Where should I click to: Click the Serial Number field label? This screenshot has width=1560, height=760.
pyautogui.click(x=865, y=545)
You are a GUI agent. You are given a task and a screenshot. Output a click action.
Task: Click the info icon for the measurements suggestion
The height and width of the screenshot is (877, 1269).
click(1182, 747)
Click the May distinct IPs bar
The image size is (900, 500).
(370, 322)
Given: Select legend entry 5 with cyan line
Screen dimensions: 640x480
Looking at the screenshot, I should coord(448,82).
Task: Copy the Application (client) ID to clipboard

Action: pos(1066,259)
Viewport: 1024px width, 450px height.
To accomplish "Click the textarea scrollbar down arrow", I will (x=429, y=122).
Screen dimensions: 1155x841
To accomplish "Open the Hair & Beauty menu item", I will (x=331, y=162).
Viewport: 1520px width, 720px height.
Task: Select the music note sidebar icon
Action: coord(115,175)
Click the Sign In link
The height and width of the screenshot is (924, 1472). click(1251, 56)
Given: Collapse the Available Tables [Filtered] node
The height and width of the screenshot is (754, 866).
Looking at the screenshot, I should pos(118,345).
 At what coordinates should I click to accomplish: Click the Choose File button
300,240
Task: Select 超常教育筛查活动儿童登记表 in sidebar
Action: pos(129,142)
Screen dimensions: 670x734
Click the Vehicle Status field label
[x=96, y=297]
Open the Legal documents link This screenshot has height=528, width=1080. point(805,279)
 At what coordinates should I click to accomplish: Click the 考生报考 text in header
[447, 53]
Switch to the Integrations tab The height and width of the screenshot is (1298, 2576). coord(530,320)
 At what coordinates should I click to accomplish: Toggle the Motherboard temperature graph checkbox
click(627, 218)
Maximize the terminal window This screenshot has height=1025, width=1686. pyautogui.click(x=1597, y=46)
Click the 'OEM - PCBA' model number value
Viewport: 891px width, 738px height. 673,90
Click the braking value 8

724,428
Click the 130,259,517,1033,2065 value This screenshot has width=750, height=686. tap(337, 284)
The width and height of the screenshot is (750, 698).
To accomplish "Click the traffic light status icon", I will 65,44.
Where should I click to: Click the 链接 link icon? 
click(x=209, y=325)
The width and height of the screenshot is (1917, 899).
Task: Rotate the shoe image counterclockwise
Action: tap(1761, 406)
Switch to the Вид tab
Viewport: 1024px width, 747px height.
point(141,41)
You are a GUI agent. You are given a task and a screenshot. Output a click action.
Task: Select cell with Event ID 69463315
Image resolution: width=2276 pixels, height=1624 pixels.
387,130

————————

▶ _WHAT YOU WILL DO_
Exactly as given, repeat every record above.

▶ _RESULT FOR THIS TASK_
Where should I click to: Click the Serial Number field label? This screenshot has width=1560, height=760.
pyautogui.click(x=865, y=545)
You are a GUI agent. You are given a task and a screenshot. Output a click action.
Task: Click the info icon for the measurements suggestion
The height and width of the screenshot is (877, 1269).
click(1182, 747)
Click the May distinct IPs bar
The image size is (900, 500).
(370, 322)
Given: Select legend entry 5 with cyan line
Screen dimensions: 640x480
Looking at the screenshot, I should coord(448,82).
Task: Copy the Application (client) ID to clipboard

Action: pos(1066,259)
Viewport: 1024px width, 450px height.
To accomplish "Click the textarea scrollbar down arrow", I will (x=429, y=122).
Screen dimensions: 1155x841
To accomplish "Open the Hair & Beauty menu item", I will (x=331, y=162).
Viewport: 1520px width, 720px height.
Task: Select the music note sidebar icon
Action: coord(115,175)
Click the Sign In link
The height and width of the screenshot is (924, 1472). click(1251, 56)
Given: Collapse the Available Tables [Filtered] node
The height and width of the screenshot is (754, 866).
Looking at the screenshot, I should pos(118,345).
 At what coordinates should I click to accomplish: Click the Choose File button
300,240
Task: Select 超常教育筛查活动儿童登记表 in sidebar
Action: pos(129,142)
Screen dimensions: 670x734
Click the Vehicle Status field label
[x=96, y=297]
Open the Legal documents link This screenshot has height=528, width=1080. point(805,279)
 At what coordinates should I click to accomplish: Click the 考生报考 text in header
[447, 53]
Switch to the Integrations tab The height and width of the screenshot is (1298, 2576). coord(530,320)
 At what coordinates should I click to accomplish: Toggle the Motherboard temperature graph checkbox
click(627, 218)
Maximize the terminal window This screenshot has height=1025, width=1686. pyautogui.click(x=1597, y=46)
Click the 'OEM - PCBA' model number value
Viewport: 891px width, 738px height. 673,90
Click the braking value 8

724,428
Click the 130,259,517,1033,2065 value This screenshot has width=750, height=686. tap(337, 284)
The width and height of the screenshot is (750, 698).
To accomplish "Click the traffic light status icon", I will 65,44.
Where should I click to: Click the 链接 link icon? 
click(x=209, y=325)
The width and height of the screenshot is (1917, 899).
Task: Rotate the shoe image counterclockwise
Action: tap(1761, 406)
Switch to the Вид tab
Viewport: 1024px width, 747px height.
point(141,41)
You are a GUI agent. You are given a task and a screenshot. Output a click action.
Task: Select cell with Event ID 69463315
Image resolution: width=2276 pixels, height=1624 pixels.
387,130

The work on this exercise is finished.